So by now I'm enlisting the help of one of my 'nix buddies and he suggests trying a different protocol to see if Samba was somehow the culprit. So I set up an FTP server on the Linux host, and all of the data transfers successfully over 1000/Full/9000, but of course the md5sums fail! Then I thought that perhaps by using SFTP which will do a sort of upper-layer error-checking on its own (through decryption of the packets), I would get some sort of better indication. And guess what! SFTP reports "Invalid MAC Received" literally every 5-10 seconds and bails on the connection!!!! So this is my first validation of a Layer-4 problem that isn't being caught by the operating systems' network stacks!

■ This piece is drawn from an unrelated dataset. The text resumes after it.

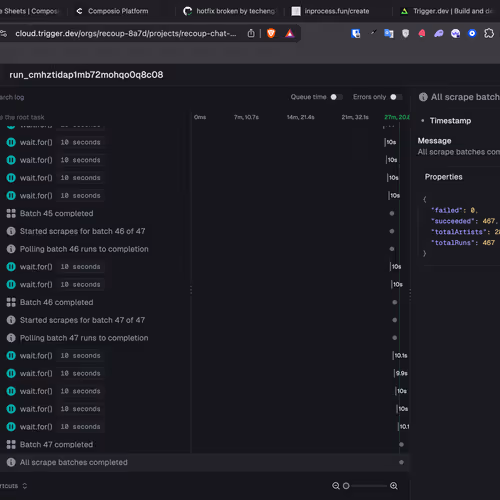Click the Bitwarden shield extension icon
The image size is (500, 500).
(356, 33)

Now since I've always been transmitting from Linux and receiving in Windows, and I therefore think its Windows' fault for not rejecting the corrupt frames, I'm about to try the opposite transmission direction, from Windows to Linux, and see what happens. I can't wait!  :Smile: 

----------

## yottabit

PROBLEM SOLVED! It turns out that the D-Link DGE530T GigE NIC in the Gentoo server apparently is incapable of generating correct TCP checksums in offloading mode... I used ethtool to turn off the checksum offloading and the problems miraculously disappeared. I have verified 5 times so far with the 16 GB of data via md5sum.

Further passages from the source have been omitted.